* _EXERCISE INSTRUCTIONS_
All entries must be extracted exactly, with nothing added or dropped.

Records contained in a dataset
__________
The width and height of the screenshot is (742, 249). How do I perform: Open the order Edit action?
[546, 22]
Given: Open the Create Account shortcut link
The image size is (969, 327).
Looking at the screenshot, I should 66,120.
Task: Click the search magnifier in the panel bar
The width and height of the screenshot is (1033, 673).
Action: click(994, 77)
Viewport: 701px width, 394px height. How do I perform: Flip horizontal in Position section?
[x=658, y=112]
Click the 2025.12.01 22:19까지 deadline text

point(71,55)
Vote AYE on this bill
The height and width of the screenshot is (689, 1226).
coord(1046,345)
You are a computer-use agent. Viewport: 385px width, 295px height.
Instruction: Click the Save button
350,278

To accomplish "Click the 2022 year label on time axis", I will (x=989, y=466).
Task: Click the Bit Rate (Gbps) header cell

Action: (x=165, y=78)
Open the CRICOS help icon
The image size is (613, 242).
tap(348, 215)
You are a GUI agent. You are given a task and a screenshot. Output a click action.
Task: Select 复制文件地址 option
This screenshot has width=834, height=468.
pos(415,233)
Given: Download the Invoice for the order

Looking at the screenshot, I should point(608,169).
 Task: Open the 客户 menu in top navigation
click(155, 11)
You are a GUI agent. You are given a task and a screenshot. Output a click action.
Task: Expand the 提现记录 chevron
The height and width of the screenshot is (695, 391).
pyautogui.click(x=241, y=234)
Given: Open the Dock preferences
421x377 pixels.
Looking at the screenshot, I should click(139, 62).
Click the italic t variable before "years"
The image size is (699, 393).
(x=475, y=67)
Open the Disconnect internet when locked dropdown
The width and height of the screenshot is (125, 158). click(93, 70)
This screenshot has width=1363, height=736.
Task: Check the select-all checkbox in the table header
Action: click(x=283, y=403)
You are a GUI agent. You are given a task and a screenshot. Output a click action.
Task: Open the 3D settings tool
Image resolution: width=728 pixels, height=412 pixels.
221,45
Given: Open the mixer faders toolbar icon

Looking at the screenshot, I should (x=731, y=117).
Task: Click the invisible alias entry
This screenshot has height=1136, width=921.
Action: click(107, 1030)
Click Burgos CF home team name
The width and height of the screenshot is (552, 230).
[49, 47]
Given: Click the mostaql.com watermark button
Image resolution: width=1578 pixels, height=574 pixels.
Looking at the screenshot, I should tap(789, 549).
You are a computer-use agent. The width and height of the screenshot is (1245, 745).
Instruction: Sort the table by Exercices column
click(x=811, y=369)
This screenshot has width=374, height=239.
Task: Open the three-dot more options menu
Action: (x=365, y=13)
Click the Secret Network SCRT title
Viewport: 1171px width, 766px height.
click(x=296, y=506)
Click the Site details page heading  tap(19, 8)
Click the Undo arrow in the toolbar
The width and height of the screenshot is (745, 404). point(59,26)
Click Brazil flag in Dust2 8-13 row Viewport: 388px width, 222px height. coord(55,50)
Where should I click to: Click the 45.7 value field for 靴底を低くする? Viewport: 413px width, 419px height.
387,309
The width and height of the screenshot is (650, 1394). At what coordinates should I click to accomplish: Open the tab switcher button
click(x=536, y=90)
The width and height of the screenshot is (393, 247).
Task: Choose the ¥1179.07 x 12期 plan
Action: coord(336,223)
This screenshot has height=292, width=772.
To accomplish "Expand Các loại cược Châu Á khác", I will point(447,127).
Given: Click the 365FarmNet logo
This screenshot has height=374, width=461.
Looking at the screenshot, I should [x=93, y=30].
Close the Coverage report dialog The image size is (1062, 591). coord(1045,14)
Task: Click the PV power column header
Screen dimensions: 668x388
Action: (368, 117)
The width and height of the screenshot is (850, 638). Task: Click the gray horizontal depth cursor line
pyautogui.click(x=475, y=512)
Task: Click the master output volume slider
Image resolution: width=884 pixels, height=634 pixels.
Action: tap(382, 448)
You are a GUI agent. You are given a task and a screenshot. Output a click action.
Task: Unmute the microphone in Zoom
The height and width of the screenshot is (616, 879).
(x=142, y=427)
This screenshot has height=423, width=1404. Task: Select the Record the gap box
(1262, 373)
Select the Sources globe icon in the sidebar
__________
* _RESULT OF THE TASK_
The width and height of the screenshot is (742, 249). How do I perform: Open the order Edit action?
[546, 22]
Given: Open the Create Account shortcut link
The image size is (969, 327).
Looking at the screenshot, I should 66,120.
Task: Click the search magnifier in the panel bar
The width and height of the screenshot is (1033, 673).
Action: click(994, 77)
Viewport: 701px width, 394px height. How do I perform: Flip horizontal in Position section?
[x=658, y=112]
Click the 2025.12.01 22:19까지 deadline text

point(71,55)
Vote AYE on this bill
The height and width of the screenshot is (689, 1226).
coord(1046,345)
You are a computer-use agent. Viewport: 385px width, 295px height.
Instruction: Click the Save button
350,278

To accomplish "Click the 2022 year label on time axis", I will (x=989, y=466).
Task: Click the Bit Rate (Gbps) header cell

Action: (x=165, y=78)
Open the CRICOS help icon
The image size is (613, 242).
tap(348, 215)
You are a GUI agent. You are given a task and a screenshot. Output a click action.
Task: Select 复制文件地址 option
This screenshot has width=834, height=468.
pos(415,233)
Given: Download the Invoice for the order

Looking at the screenshot, I should point(608,169).
 Task: Open the 客户 menu in top navigation
click(155, 11)
You are a GUI agent. You are given a task and a screenshot. Output a click action.
Task: Expand the 提现记录 chevron
The height and width of the screenshot is (695, 391).
pyautogui.click(x=241, y=234)
Given: Open the Dock preferences
421x377 pixels.
Looking at the screenshot, I should click(139, 62).
Click the italic t variable before "years"
The image size is (699, 393).
(x=475, y=67)
Open the Disconnect internet when locked dropdown
The width and height of the screenshot is (125, 158). click(93, 70)
This screenshot has width=1363, height=736.
Task: Check the select-all checkbox in the table header
Action: click(x=283, y=403)
You are a GUI agent. You are given a task and a screenshot. Output a click action.
Task: Open the 3D settings tool
Image resolution: width=728 pixels, height=412 pixels.
221,45
Given: Open the mixer faders toolbar icon

Looking at the screenshot, I should (x=731, y=117).
Task: Click the invisible alias entry
This screenshot has height=1136, width=921.
Action: click(107, 1030)
Click Burgos CF home team name
The width and height of the screenshot is (552, 230).
[49, 47]
Given: Click the mostaql.com watermark button
Image resolution: width=1578 pixels, height=574 pixels.
Looking at the screenshot, I should tap(789, 549).
You are a computer-use agent. The width and height of the screenshot is (1245, 745).
Instruction: Sort the table by Exercices column
click(x=811, y=369)
This screenshot has width=374, height=239.
Task: Open the three-dot more options menu
Action: (x=365, y=13)
Click the Secret Network SCRT title
Viewport: 1171px width, 766px height.
click(x=296, y=506)
Click the Site details page heading  tap(19, 8)
Click the Undo arrow in the toolbar
The width and height of the screenshot is (745, 404). point(59,26)
Click Brazil flag in Dust2 8-13 row Viewport: 388px width, 222px height. coord(55,50)
Where should I click to: Click the 45.7 value field for 靴底を低くする? Viewport: 413px width, 419px height.
387,309
The width and height of the screenshot is (650, 1394). At what coordinates should I click to accomplish: Open the tab switcher button
click(x=536, y=90)
The width and height of the screenshot is (393, 247).
Task: Choose the ¥1179.07 x 12期 plan
Action: coord(336,223)
This screenshot has height=292, width=772.
To accomplish "Expand Các loại cược Châu Á khác", I will point(447,127).
Given: Click the 365FarmNet logo
This screenshot has height=374, width=461.
Looking at the screenshot, I should [x=93, y=30].
Close the Coverage report dialog The image size is (1062, 591). coord(1045,14)
Task: Click the PV power column header
Screen dimensions: 668x388
Action: (368, 117)
The width and height of the screenshot is (850, 638). Task: Click the gray horizontal depth cursor line
pyautogui.click(x=475, y=512)
Task: Click the master output volume slider
Image resolution: width=884 pixels, height=634 pixels.
Action: tap(382, 448)
You are a GUI agent. You are given a task and a screenshot. Output a click action.
Task: Unmute the microphone in Zoom
The height and width of the screenshot is (616, 879).
(x=142, y=427)
This screenshot has height=423, width=1404. Task: Select the Record the gap box
(1262, 373)
Select the Sources globe icon in the sidebar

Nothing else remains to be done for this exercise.